* Problem details: Output every entry exactly as given.

[Saved entries]
_ _ _

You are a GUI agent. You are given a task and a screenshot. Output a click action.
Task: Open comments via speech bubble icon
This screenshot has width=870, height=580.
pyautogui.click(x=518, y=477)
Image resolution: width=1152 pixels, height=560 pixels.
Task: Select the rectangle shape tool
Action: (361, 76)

_ _ _

* Result:
You are a GUI agent. You are given a task and a screenshot. Output a click action.
Task: Open comments via speech bubble icon
This screenshot has width=870, height=580.
pyautogui.click(x=518, y=477)
Image resolution: width=1152 pixels, height=560 pixels.
Task: Select the rectangle shape tool
Action: (361, 76)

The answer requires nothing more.